What needs to be done: Rewrite the rows below, changing each "Select" to "Choose" and keeping everything else the same. Leave the pictures out of your version.

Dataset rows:

## start

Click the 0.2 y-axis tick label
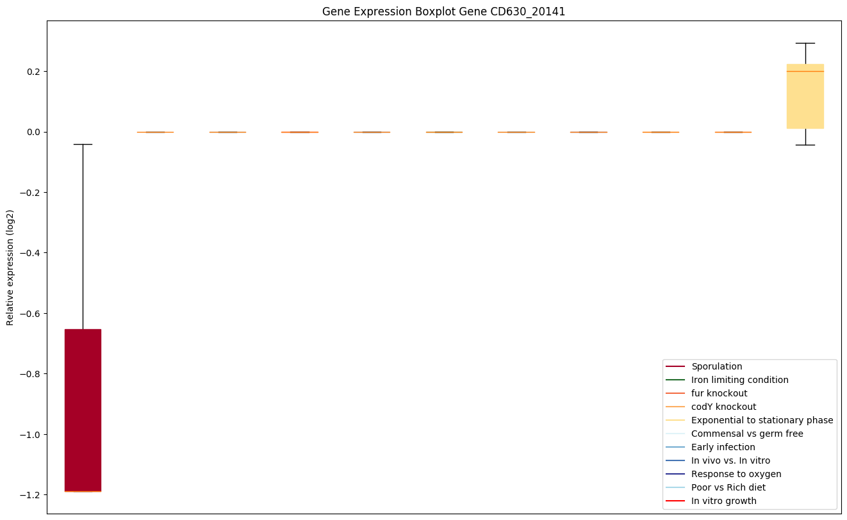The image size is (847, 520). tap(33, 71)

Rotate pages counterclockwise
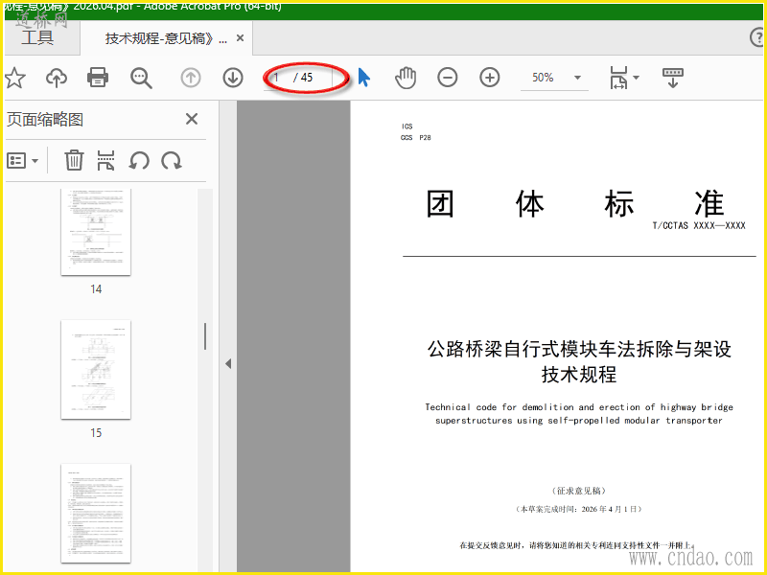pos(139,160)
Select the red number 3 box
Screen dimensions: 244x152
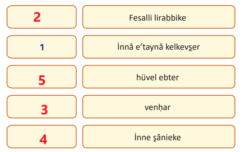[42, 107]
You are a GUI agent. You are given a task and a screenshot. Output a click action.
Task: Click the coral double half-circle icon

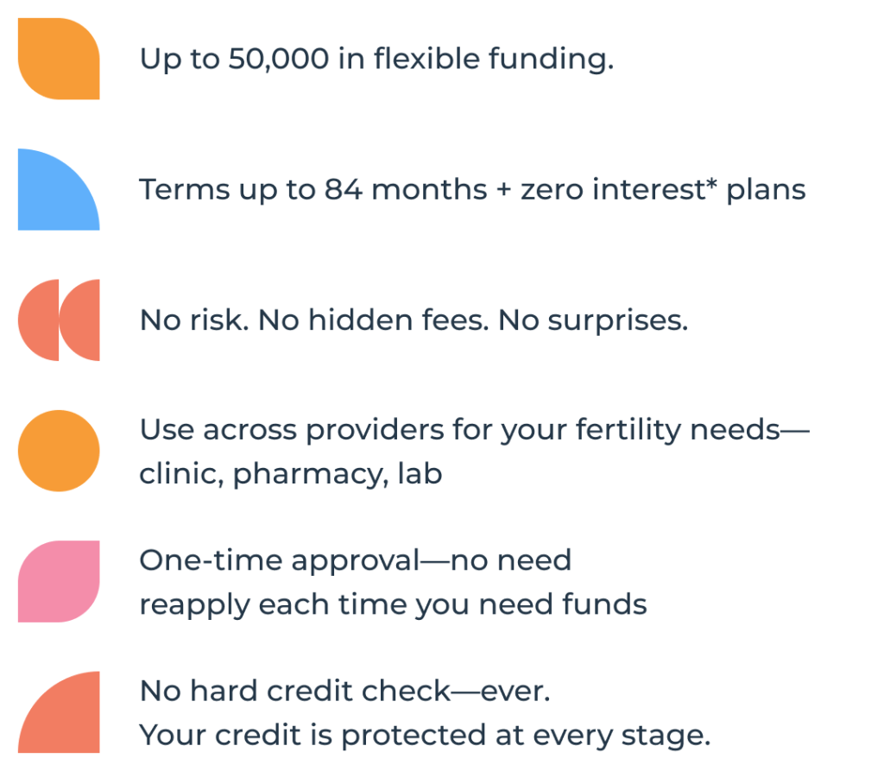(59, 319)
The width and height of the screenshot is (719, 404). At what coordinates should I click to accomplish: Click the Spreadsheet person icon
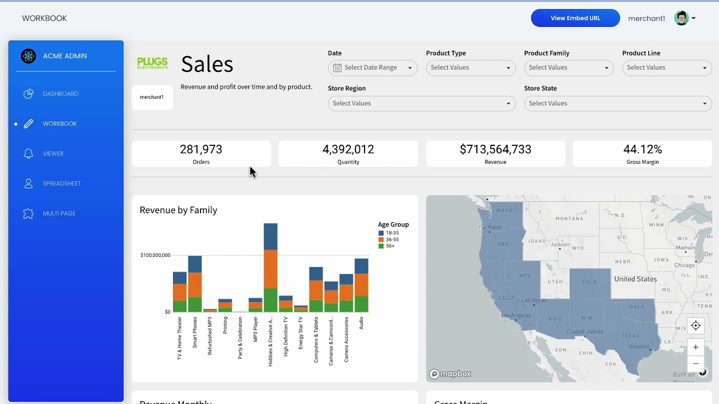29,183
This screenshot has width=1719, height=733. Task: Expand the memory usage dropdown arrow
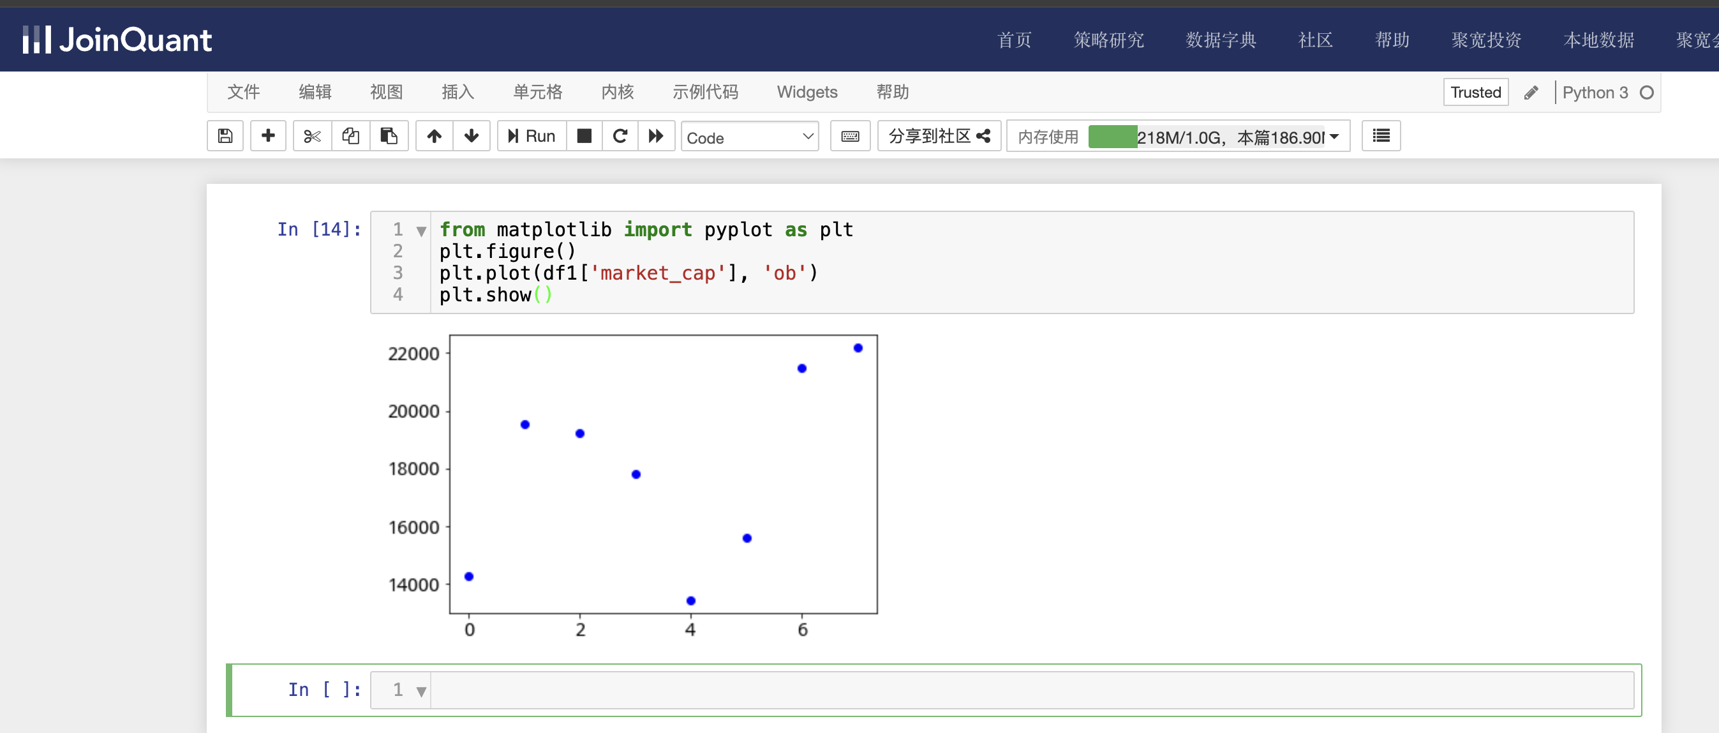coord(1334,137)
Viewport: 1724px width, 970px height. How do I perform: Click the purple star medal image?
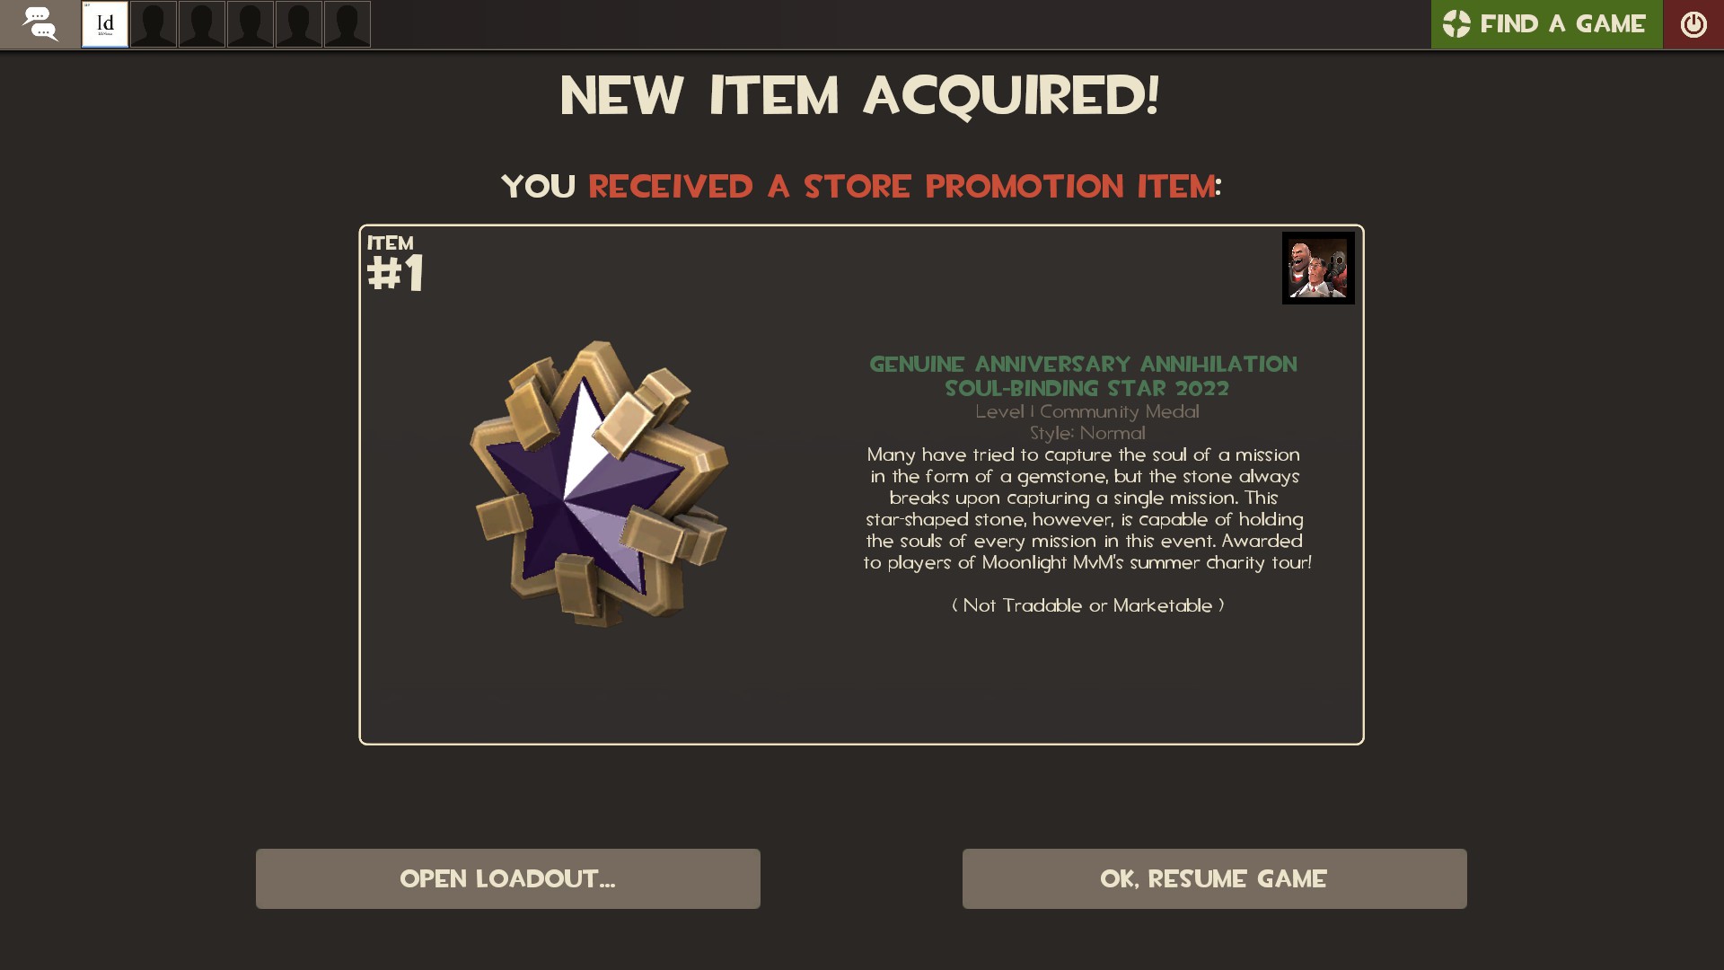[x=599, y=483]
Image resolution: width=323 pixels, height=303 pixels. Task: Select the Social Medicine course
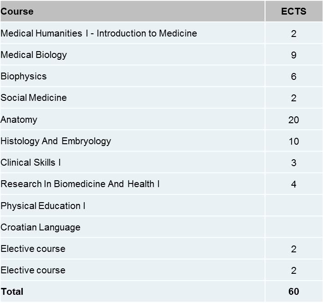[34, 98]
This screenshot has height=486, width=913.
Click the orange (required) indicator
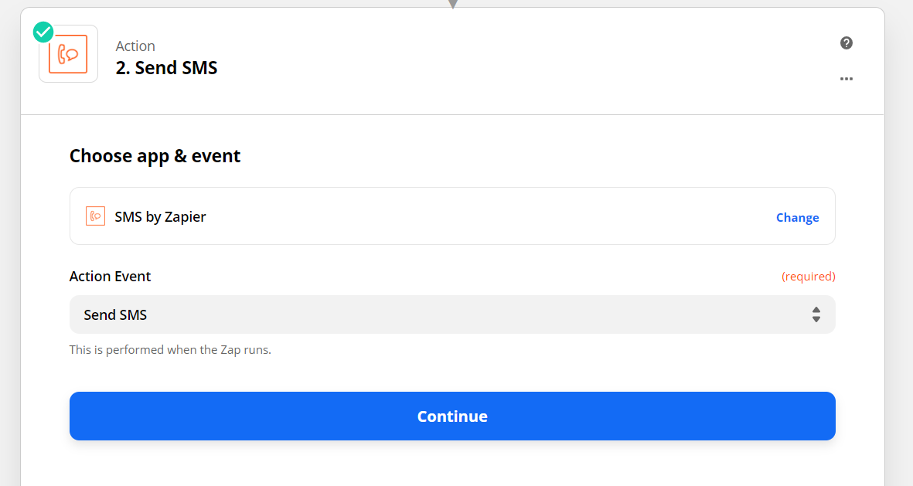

## end

Solution below:
Click the 0.2 y-axis tick label
The image size is (847, 520). tap(33, 71)

Rotate pages counterclockwise
pos(139,160)
Choose the red number 3 box
Screen dimensions: 244x152
[42, 107]
You are a GUI agent. You are given a task and a screenshot. Output a click action.
Task: Click the coral double half-circle icon

(59, 319)
The width and height of the screenshot is (719, 404). At what coordinates should I click to accomplish: Click the Spreadsheet person icon
29,183
This screenshot has width=1719, height=733. Task: Expand the memory usage dropdown arrow
coord(1334,137)
Viewport: 1724px width, 970px height. How do I perform: Click the purple star medal image?
[x=599, y=483]
Image resolution: width=323 pixels, height=303 pixels. Task: Choose the Social Medicine course
[34, 98]
This screenshot has height=486, width=913.
Click the orange (required) indicator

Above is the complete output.